Her Two Cents
The overwhelming majority of messages posted to the Brooklyn MC involve the subway and often feature people reading books, newspapers, or listening to music (pretty standard behaviors for the train, right?) But here’s a story about two people reading the same book – and what can happen when words leap off the page and into the space between them. I dare to hope this is a reasonably true tale and not one of fiction!
Missed Missed Connection
Missed Connections in Brooklyn
The train was empty except for me. You got on with two musicians and a homeless man. He started his speech, but knowing such a small audience was unlikely to be generous, he gave up after “hot meal.”
You and I shared a smile over the futility.
The train continued to the next stop and I caught your eye multiple times. You caught mine too. I pulled out a book so as not to continue staring. I admit, I thought you were attractive. I had no idea what you thought of me.
You pulled out your book, too. It was the same book, but we were on different chapters. You read faster than I. I read slowly. It was always my handicap in college, but I absorbed every word. I reread the page I was on multiple times. Partly because I was thinking of what was on your page, but partly because the musician next to me was listening to rap really loudly on his iPod.
How does he think?
A couple more stops down the line, you acknowledged the coincidence in our reading material. You held up your book, and pointed. You pointed at my book, too, but that part was excessive. I got it initially. You didn’t have to do that.
I smiled and made a thumbs up. What am I even doing?
You laughed and we simultaneously realized how silly it was that we had headphones in.
“HOYT-SCHEMERHORN. STAND CLEAR OF THE CLOSING DOORS PLEASE.”
In that moment, we realized that our time wasn’t long. Any stop could be the last stop.
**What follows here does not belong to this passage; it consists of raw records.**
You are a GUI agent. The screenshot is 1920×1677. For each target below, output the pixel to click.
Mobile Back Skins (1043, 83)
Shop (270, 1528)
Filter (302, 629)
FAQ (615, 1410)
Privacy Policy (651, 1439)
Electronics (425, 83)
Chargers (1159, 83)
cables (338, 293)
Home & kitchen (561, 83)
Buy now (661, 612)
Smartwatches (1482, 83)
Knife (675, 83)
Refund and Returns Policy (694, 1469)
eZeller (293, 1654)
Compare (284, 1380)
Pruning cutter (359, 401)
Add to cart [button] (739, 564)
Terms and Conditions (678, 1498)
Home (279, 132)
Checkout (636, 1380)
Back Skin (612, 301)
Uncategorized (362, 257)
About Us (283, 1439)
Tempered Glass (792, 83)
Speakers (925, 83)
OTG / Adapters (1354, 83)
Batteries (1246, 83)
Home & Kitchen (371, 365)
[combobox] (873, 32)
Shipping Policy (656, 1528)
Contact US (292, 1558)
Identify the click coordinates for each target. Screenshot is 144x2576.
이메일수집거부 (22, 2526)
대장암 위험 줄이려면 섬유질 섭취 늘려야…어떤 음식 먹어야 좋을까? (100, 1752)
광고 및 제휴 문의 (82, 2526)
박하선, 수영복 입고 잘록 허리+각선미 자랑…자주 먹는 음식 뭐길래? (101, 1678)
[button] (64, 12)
After rereading the last sentence of the second paragraph on the same page I’d been on for seven minutes, I looked up to see you looking at me. It wasn’t a coincidence. You closed your book and moved across the train a little clumsily and took the seat to my left as I closed mine. I was charmed already. The train was far from empty, now, but the seat to my left had always belonged to you.
Everyone who got on knew it.
And suddenly, you spoke. Real words.
“How are you liking the book?”
Predictable, yes, but I didn’t need anything groundbreaking. Just something.
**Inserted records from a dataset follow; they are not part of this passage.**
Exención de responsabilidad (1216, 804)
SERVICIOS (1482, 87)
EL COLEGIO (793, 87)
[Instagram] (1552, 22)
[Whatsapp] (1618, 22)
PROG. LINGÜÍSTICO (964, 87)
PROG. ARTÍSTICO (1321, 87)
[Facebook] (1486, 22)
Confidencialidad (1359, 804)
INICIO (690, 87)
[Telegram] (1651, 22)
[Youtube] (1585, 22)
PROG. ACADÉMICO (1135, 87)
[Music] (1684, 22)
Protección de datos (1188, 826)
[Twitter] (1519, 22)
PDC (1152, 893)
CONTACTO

We talked until the train reached its last stop. We got off, hand in hand, knowing most everything about each other and quietly acknowledging that only this could happen here. We crossed the platform to the downtown side. We got on and rode back to familiar territory.
We spent the next three hours laughing over coffee and a shared piece of cheesecake at our favorite place that happened to be the same place. You laughed at my sweet tooth, and I laughed at how much milk and sugar you dumped in your coffee.
In that moment, it was hard to imagine anything without you.
We spent the next three days together. I called in sick from work and you did the same. You’re across from me as I write this. I’ve finished my oatmeal cookie and you’re still nursing your glass of milk with coffee. You looked up to see what I was laughing at, but you didn’t know I was laughing at you.
I’m glad you’re here, so thanks for fucking saying something and not just writing it on the internet in a place I clearly never look. You know?